• Data to use:
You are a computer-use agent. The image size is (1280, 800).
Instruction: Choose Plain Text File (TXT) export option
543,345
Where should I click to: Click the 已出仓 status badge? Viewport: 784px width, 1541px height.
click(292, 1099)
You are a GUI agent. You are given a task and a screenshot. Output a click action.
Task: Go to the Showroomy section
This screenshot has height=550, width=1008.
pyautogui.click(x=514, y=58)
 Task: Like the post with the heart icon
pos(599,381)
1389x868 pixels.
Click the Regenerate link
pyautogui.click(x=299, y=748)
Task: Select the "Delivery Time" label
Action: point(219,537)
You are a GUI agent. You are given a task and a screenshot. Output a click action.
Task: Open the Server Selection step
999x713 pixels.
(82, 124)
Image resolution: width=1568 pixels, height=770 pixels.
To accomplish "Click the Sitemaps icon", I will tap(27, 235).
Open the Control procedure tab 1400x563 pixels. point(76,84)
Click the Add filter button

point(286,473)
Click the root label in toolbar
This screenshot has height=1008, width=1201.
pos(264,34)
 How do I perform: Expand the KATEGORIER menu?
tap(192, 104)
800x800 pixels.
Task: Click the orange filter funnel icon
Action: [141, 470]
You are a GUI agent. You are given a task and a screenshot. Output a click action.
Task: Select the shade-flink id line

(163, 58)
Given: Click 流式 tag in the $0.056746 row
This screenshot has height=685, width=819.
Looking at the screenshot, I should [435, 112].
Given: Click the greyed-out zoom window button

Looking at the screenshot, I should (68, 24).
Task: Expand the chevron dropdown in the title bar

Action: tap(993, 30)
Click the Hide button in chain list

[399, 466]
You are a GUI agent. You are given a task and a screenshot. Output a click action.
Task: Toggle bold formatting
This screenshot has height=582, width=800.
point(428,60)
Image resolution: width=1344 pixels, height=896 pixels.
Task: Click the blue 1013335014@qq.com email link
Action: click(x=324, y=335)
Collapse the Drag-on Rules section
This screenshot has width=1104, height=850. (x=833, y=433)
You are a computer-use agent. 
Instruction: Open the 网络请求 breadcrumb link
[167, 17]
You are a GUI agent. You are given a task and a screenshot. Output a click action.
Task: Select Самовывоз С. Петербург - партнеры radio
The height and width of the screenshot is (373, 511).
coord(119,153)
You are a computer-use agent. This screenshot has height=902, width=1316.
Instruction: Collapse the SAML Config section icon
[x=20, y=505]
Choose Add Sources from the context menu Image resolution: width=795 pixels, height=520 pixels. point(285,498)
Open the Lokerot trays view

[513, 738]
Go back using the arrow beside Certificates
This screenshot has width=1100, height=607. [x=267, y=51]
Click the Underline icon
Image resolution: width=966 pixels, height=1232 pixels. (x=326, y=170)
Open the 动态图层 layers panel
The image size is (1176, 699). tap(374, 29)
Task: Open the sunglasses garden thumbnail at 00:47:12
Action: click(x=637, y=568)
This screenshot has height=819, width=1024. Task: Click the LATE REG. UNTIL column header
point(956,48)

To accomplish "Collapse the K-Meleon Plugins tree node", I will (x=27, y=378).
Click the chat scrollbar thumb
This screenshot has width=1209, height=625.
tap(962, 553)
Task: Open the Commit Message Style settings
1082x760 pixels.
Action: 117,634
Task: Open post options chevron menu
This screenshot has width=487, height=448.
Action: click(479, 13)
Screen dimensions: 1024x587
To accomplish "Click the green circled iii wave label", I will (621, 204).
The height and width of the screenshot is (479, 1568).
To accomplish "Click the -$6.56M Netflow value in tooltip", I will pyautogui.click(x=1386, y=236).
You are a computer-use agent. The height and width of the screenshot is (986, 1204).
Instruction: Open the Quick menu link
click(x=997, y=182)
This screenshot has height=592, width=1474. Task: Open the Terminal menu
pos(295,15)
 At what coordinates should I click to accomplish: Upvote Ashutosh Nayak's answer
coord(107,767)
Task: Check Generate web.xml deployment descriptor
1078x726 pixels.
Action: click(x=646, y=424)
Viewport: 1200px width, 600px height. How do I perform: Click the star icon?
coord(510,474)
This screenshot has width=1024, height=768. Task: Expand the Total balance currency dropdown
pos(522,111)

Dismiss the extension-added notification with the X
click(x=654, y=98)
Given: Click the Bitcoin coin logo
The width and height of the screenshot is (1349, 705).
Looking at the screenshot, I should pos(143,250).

• What you have to do:
Every line of the material is to be set down again verbatim.

• Task answer:
You are a computer-use agent. The image size is (1280, 800).
Instruction: Choose Plain Text File (TXT) export option
543,345
Where should I click to: Click the 已出仓 status badge? Viewport: 784px width, 1541px height.
click(292, 1099)
You are a GUI agent. You are given a task and a screenshot. Output a click action.
Task: Go to the Showroomy section
This screenshot has height=550, width=1008.
pyautogui.click(x=514, y=58)
 Task: Like the post with the heart icon
pos(599,381)
1389x868 pixels.
Click the Regenerate link
pyautogui.click(x=299, y=748)
Task: Select the "Delivery Time" label
Action: point(219,537)
You are a GUI agent. You are given a task and a screenshot. Output a click action.
Task: Open the Server Selection step
999x713 pixels.
(82, 124)
Image resolution: width=1568 pixels, height=770 pixels.
To accomplish "Click the Sitemaps icon", I will tap(27, 235).
Open the Control procedure tab 1400x563 pixels. point(76,84)
Click the Add filter button

point(286,473)
Click the root label in toolbar
This screenshot has height=1008, width=1201.
pos(264,34)
 How do I perform: Expand the KATEGORIER menu?
tap(192, 104)
800x800 pixels.
Task: Click the orange filter funnel icon
Action: [141, 470]
You are a GUI agent. You are given a task and a screenshot. Output a click action.
Task: Select the shade-flink id line

(163, 58)
Given: Click 流式 tag in the $0.056746 row
This screenshot has height=685, width=819.
Looking at the screenshot, I should [435, 112].
Given: Click the greyed-out zoom window button

Looking at the screenshot, I should (68, 24).
Task: Expand the chevron dropdown in the title bar

Action: tap(993, 30)
Click the Hide button in chain list

[399, 466]
You are a GUI agent. You are given a task and a screenshot. Output a click action.
Task: Toggle bold formatting
This screenshot has height=582, width=800.
point(428,60)
Image resolution: width=1344 pixels, height=896 pixels.
Task: Click the blue 1013335014@qq.com email link
Action: click(x=324, y=335)
Collapse the Drag-on Rules section
This screenshot has width=1104, height=850. (x=833, y=433)
You are a computer-use agent. 
Instruction: Open the 网络请求 breadcrumb link
[167, 17]
You are a GUI agent. You are given a task and a screenshot. Output a click action.
Task: Select Самовывоз С. Петербург - партнеры radio
The height and width of the screenshot is (373, 511).
coord(119,153)
You are a computer-use agent. This screenshot has height=902, width=1316.
Instruction: Collapse the SAML Config section icon
[x=20, y=505]
Choose Add Sources from the context menu Image resolution: width=795 pixels, height=520 pixels. point(285,498)
Open the Lokerot trays view

[513, 738]
Go back using the arrow beside Certificates
This screenshot has width=1100, height=607. [x=267, y=51]
Click the Underline icon
Image resolution: width=966 pixels, height=1232 pixels. (x=326, y=170)
Open the 动态图层 layers panel
The image size is (1176, 699). tap(374, 29)
Task: Open the sunglasses garden thumbnail at 00:47:12
Action: click(x=637, y=568)
This screenshot has height=819, width=1024. Task: Click the LATE REG. UNTIL column header
point(956,48)

To accomplish "Collapse the K-Meleon Plugins tree node", I will (x=27, y=378).
Click the chat scrollbar thumb
This screenshot has width=1209, height=625.
tap(962, 553)
Task: Open the Commit Message Style settings
1082x760 pixels.
Action: 117,634
Task: Open post options chevron menu
This screenshot has width=487, height=448.
Action: click(479, 13)
Screen dimensions: 1024x587
To accomplish "Click the green circled iii wave label", I will (621, 204).
The height and width of the screenshot is (479, 1568).
To accomplish "Click the -$6.56M Netflow value in tooltip", I will pyautogui.click(x=1386, y=236).
You are a computer-use agent. The height and width of the screenshot is (986, 1204).
Instruction: Open the Quick menu link
click(x=997, y=182)
This screenshot has height=592, width=1474. Task: Open the Terminal menu
pos(295,15)
 At what coordinates should I click to accomplish: Upvote Ashutosh Nayak's answer
coord(107,767)
Task: Check Generate web.xml deployment descriptor
1078x726 pixels.
Action: click(x=646, y=424)
Viewport: 1200px width, 600px height. How do I perform: Click the star icon?
coord(510,474)
This screenshot has width=1024, height=768. Task: Expand the Total balance currency dropdown
pos(522,111)

Dismiss the extension-added notification with the X
click(x=654, y=98)
Given: Click the Bitcoin coin logo
The width and height of the screenshot is (1349, 705).
Looking at the screenshot, I should pos(143,250).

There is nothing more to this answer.